Thursday, 22 October 2009

Are Loyalty Cards a Win-Win Situation?

Image courtesy of
I was reading in the Financial Times that Tesco reported an improvement in its performance relative to its main UK rivals after revamping its loyalty card scheme, Tesco Clubcard.

“After years of powerful growth, Tesco had been under an unusual amount of pressure in its home market, from which it still draws the lion’s share of its sales.

Its share of the UK grocery market fell from 31.1 per cent to 30.9 per cent over the 12 weeks to September 6, according to quarterly figures from TNS Worldpanel; Asda, J Sainsbury and Wm Morrison – its closest rivals – have all been gaining share.” FT

Tesco fought back against this pressure by doubling the Clubcard points in store and has reported a positive effect, so clearly their loyalty card scheme works well for them.

I wonder then if it is a win-win situation and if consumers benefit just as much as the companies through these types of loyalty card schemes?

I have a Clubcard and although I don’t shop regularly in Tesco, I do collect points when I do happen to buy from there.
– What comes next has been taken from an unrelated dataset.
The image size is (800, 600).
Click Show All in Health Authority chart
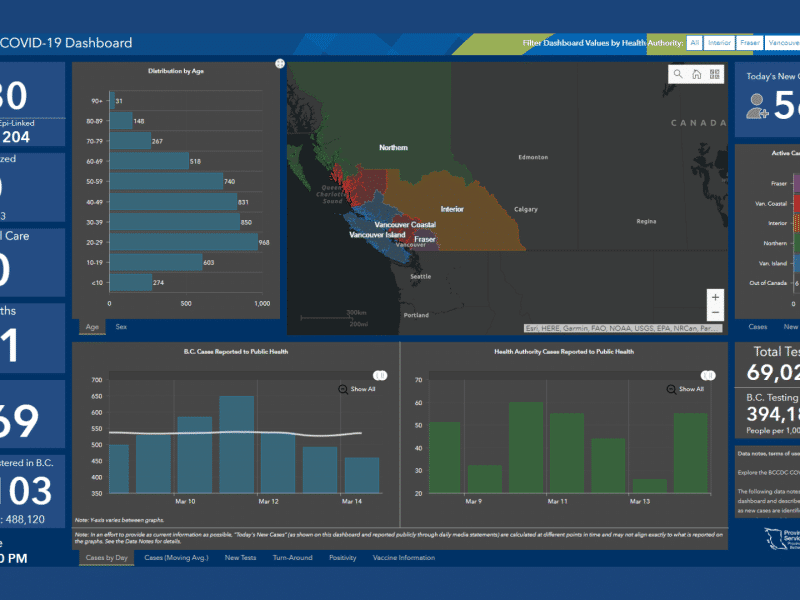(685, 389)
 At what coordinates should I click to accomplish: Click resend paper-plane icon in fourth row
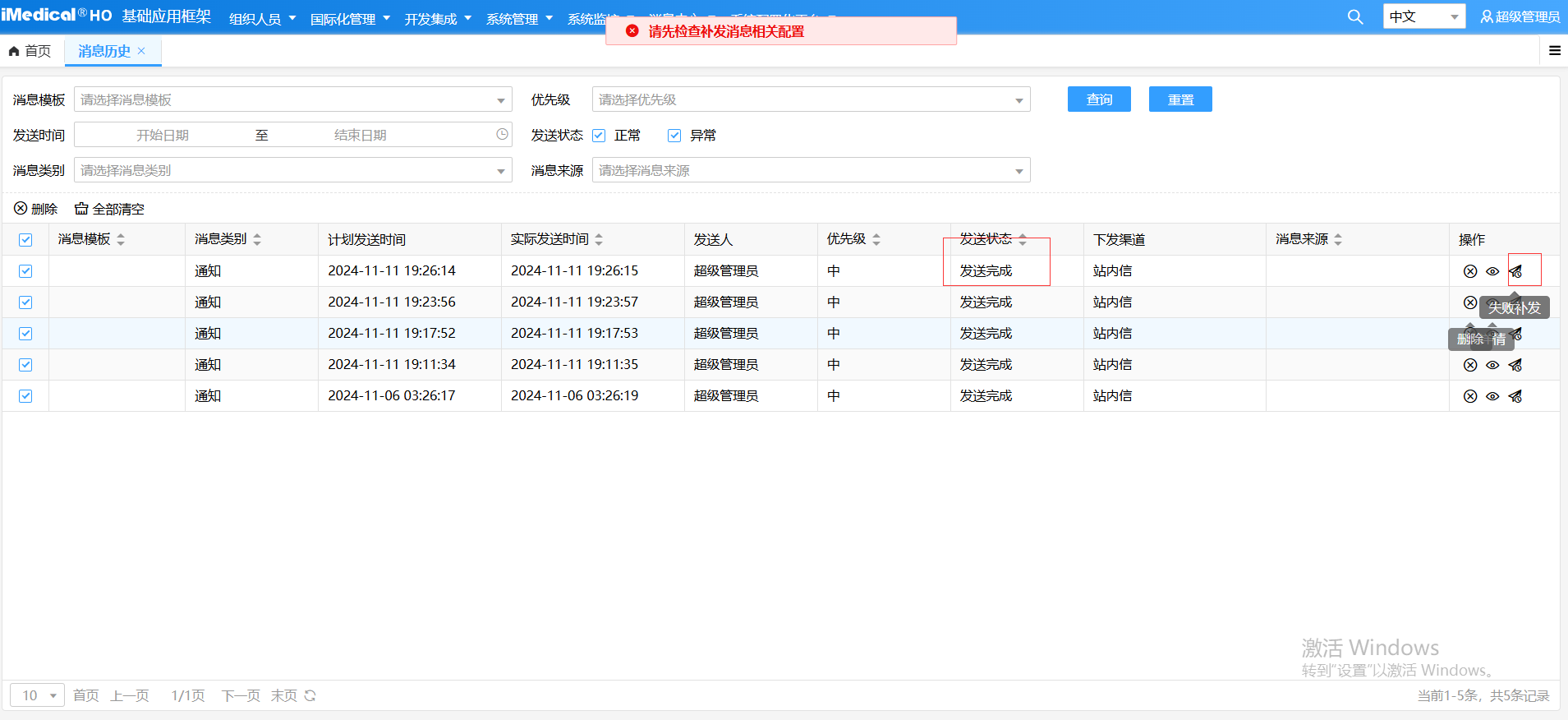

I am also able to collect points through my gas and electricity provider (E-on). I get approx £5-£10 quarterly, which doesn’t seem much - but if you cash these in for other partner deals – days out, etc this can quadruple and make it much better value.

I have had a ‘free’ trip to The Science Centre amongst other places, purely from trading in my Clubcard points at the end of each quarter. I know that Tesco and other companies obviously benefit from the vast amount of information they get about their customers from these types of schemes but I’m not concerned about the privacy of what I put in my shopping trolley or about how many units of gas and electricity I use each month, so I don’t see it as a downside.

The only bad press I have heard about Tesco’s scheme, strangely arose from The Society of Radiographers who criticised Tesco for offering CT scans through its Clubcard reward scheme.

Society Chief Executive Richard Evans said in a letter to Tesco he was concerned that self-referral for diagnostic imaging outside a nationally regulated screening programme is "inappropriate and unnecessary."

Apart from this, the only negatives that consumers reported when reviewing were that “spending money on things you don’t need intentionally to receive points is crazy and you end up out of pocket”, this may be true for some but I know that I don’t go out my way to spend at Tesco so I’m satisfied that I’m getting ‘money for nothing’ - nothing being no extra cost or inconvenience to me.

Anyway, to round it up, I think it’s a great scheme for earning ‘rewards’ for spending money on everyday buys (groceries, petrol, energy) and I’m not too bothered about the privacy aspect and the fact that Tesco can track my spending for market researcher purposes – as long as they are offering great deals in return.

I view it as a win-win situation, what are your views?